**Required work**
Your answer is to be every line of the material that includes the string "resolution".

**Given information**
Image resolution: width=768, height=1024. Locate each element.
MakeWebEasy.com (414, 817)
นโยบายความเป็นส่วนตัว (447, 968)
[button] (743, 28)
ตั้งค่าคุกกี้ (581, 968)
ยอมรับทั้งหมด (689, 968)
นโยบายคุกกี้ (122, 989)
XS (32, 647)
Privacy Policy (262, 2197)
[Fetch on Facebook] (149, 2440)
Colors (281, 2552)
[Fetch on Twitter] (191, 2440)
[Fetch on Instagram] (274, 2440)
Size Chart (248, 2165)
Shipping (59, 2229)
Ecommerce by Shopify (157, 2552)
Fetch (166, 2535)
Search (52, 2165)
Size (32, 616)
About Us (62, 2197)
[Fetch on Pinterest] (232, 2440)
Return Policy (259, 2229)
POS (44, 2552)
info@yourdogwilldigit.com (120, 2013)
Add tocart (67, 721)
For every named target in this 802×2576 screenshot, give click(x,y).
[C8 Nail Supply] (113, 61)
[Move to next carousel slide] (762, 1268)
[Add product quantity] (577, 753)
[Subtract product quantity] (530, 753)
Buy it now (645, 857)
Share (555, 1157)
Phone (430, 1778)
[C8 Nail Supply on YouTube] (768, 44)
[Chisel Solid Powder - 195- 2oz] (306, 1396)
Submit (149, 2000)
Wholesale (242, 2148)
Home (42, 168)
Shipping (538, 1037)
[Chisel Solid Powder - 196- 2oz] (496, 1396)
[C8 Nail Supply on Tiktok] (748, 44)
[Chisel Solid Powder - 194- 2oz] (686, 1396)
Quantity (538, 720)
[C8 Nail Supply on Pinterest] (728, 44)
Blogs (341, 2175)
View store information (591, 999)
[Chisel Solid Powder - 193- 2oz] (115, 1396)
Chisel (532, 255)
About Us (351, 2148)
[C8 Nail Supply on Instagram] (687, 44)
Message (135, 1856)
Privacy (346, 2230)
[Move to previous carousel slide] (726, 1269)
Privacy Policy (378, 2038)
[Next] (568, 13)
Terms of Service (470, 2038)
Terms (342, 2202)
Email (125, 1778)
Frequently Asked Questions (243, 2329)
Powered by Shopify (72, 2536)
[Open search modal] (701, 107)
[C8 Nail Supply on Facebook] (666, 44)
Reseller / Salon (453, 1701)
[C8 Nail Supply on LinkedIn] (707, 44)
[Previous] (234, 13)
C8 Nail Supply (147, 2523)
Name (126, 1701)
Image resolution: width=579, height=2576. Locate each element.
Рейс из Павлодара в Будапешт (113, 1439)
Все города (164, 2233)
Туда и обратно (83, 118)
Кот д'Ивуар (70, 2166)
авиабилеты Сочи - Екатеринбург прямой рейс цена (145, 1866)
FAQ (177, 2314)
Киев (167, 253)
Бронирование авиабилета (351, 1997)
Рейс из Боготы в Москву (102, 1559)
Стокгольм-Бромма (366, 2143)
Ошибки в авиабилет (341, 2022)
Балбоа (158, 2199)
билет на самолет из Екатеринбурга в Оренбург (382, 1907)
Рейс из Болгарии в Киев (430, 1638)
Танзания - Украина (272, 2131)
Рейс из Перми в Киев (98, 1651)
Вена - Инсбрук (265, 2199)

**Your solution**
Image resolution: width=768, height=1024. Locate each element.
Image resolution: width=579, height=2576. Locate each element.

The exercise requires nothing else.